5. Stakeholder sentiment. Many companies’ stakeholders — including employees, corporate boards, industry organizations, government officials, and other companies connected within a supply chain — want executives to consider localizing manufacturing operations. Walmart — the largest retailer in the United States — vowed in 2021 to spend an additional $350 billion through 2030 on items made, grown, or assembled in the U.S., for example.
6. Transportation costs. When deciding whether to onshore manufacturing operations, executives should weigh the benefits of lower international labor and operating costs against the greater cost of ocean freight shipping. Trans-Pacific shipping costs increased fifteenfold in 2021 from January 2020 levels, and while transportation costs have declined as the economy has slowed, the supply chain volatility of the last few years is front of mind for managers.
The growth in U.S. manufacturing-facility construction will continue as businesses see value in focusing on aspects of risk mitigation, using automation to offset labor challenges, and even building new facilities that emit less carbon. This reshoring renaissance is just beginning; it takes a few years to plan, permit, and acquire property for new-facility construction.
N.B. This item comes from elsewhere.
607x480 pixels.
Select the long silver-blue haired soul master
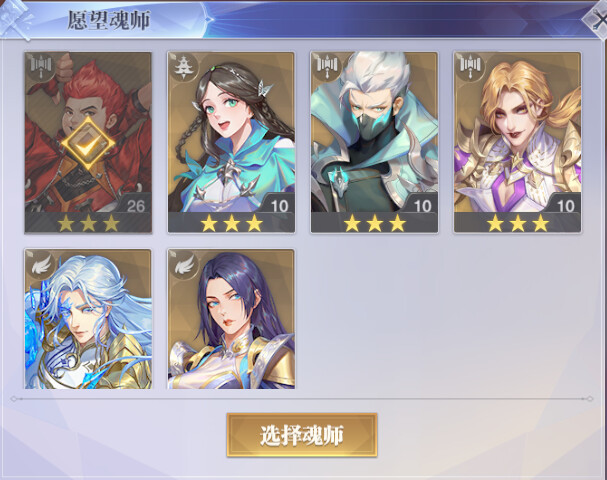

Now is the time for manufacturing executives to understand how their businesses fit into this renaissance and determine whether reshoring is right for them. Using the factors above as a framework, executives should consider these five key questions:
- Can a new facility for my products that uses advanced automation offset higher labor costs?
- Does my current supply chain involve countries that present uncertainty due to geopolitics?
- Will the carbon emissions from my company’s current supply chain improve significantly if we build a new facility powered by renewable energy and localize production?
- Are my stakeholders, especially customers, asking for domestically manufactured products?
- Is the cost savings that comes with eliminating transoceanic shipping enough to balance out a likely increase in labor and new-facility construction costs?
By seeking answers to questions such as these, the C-suite can better navigate their company’s operations through a changing global production landscape.